Writing proper multi-threaded code is a tricky proposition, though. Threading is a notorious minefield of subtle errors and difficult-to-reproduce bugs. When we turned on multi-threading in our tests, we ran into some interesting issues with the Apache Commons VFS library we use to keep track of file locations. It turns out that VFS is not really designed to be thread-safe. Some recent list traffic seems to indicate that this might be fixed sometime in the future, but it’s certainly not the case now.
Now, we don’t want to lose VFS – it’s a huge boon. Its support for various serialization formats and virtual files makes modeling serialized and holey bags a lot easier.
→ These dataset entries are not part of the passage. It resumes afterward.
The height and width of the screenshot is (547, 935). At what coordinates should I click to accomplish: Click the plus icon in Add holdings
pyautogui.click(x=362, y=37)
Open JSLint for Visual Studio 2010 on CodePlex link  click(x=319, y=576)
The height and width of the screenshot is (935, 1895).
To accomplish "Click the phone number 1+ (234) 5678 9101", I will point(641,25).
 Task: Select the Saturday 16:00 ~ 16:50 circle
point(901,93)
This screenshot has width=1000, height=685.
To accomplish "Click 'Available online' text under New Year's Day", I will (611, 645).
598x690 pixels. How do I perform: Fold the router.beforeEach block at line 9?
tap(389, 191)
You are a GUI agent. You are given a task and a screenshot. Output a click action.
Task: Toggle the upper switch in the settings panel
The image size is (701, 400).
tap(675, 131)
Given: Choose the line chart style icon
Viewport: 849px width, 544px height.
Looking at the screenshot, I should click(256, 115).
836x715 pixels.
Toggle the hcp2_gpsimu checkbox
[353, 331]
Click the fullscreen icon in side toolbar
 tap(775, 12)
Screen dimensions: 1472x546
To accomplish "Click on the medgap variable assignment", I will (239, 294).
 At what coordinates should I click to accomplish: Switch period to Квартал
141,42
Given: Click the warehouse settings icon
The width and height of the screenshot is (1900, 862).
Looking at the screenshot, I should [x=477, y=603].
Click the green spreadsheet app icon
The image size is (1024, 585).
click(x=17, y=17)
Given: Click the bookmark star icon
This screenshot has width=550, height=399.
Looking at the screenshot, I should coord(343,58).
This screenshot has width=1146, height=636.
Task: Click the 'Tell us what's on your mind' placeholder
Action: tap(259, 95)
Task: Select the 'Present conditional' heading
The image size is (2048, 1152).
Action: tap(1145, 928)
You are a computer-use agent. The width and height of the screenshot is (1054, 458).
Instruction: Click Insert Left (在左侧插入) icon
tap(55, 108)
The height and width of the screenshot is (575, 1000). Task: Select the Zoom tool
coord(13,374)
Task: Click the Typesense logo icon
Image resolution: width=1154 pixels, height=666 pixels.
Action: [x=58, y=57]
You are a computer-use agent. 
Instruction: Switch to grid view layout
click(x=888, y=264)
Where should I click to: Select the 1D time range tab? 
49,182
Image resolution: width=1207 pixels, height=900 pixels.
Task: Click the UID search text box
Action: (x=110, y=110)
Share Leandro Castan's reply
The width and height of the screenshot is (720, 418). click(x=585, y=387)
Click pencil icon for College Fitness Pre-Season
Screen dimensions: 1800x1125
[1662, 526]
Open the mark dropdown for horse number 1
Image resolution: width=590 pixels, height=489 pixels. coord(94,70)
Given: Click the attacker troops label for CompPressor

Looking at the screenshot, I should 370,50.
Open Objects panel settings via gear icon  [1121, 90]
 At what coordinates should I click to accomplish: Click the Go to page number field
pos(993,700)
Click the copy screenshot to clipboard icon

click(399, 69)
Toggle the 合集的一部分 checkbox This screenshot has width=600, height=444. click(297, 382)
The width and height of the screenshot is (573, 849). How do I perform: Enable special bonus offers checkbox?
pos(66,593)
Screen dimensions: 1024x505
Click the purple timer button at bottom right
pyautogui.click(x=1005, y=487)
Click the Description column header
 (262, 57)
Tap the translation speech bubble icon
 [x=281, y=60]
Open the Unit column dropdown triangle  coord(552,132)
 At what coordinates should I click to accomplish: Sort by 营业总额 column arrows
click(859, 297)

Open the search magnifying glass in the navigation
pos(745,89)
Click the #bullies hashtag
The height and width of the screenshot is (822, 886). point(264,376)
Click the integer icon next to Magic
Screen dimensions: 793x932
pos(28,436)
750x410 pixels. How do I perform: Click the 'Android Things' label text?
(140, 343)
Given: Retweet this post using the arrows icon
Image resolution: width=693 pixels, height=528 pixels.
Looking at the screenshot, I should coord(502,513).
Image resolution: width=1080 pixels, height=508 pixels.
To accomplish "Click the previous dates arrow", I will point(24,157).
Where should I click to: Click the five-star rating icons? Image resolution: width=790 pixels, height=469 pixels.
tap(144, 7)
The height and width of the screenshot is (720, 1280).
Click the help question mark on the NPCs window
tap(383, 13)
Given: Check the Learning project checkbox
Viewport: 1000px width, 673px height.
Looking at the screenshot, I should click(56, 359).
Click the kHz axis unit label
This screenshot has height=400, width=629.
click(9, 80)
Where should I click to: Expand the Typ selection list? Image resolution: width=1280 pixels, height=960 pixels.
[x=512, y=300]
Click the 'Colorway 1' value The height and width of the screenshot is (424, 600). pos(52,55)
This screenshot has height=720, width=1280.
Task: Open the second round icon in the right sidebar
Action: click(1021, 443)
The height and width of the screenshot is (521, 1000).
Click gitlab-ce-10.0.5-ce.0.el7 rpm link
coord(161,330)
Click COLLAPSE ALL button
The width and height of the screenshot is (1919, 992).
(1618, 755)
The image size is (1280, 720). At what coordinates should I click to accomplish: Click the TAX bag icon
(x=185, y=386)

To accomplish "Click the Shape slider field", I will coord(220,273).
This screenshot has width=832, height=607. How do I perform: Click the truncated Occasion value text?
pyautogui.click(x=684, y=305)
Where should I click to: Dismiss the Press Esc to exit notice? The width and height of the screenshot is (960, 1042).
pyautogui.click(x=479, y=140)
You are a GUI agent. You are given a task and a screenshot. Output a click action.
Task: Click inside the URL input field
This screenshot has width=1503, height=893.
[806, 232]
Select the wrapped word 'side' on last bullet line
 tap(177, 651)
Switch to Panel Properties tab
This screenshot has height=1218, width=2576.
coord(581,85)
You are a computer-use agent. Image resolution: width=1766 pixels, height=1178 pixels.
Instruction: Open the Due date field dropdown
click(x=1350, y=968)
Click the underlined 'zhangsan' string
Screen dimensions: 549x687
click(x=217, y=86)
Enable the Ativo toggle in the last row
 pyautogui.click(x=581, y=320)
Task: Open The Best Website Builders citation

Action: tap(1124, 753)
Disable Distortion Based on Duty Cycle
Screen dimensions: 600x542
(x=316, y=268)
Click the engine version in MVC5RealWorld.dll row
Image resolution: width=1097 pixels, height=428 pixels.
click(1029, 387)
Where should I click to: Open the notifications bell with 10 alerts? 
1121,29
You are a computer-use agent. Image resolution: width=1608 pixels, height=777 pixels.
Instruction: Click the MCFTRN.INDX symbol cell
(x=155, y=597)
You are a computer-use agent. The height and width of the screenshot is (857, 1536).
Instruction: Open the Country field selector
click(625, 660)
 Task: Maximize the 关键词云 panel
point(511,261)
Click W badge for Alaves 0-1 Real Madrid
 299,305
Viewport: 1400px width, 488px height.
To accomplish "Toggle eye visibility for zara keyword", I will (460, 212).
So we had to figure out how to make VFS work cleanly across multiple threads.
The FileSystemManager is the root of one’s access to the VFS API. It does a lot of caching internally, and the child objects coming from its methods often hold links back to each other via the FileSystemManager. If you can isolate a FileSystemManager object per-thread, then you should be good to go.
The usual way of obtaining a VFS is through the VFS.getManager() method,which returns a singleton FileSystemManager object. Our solution was to replace the singleton call with a ThreadLocal variable, with the initialValue() method overloaded to create and initialize a new StandardFileSystemManager. The code for that looks like this.
private static final ThreadLocal fileSystemManager = new ThreadLocal() { @Override protected FileSystemManager initialValue() { StandardFileSystemManager mgr = new StandardFileSystemManager(); mgr.setLogger(LogFactory.getLog(VFS.class));
try { mgr.init(); } catch (FileSystemException e) { log.fatal(“Could not initialize thread-local FileSystemManager.”, e); }
return mgr; } };
The downside is that we lose the internal VFS caching that the manager does (although it still caches inside of a thread). But that’s a small price to pay for it working.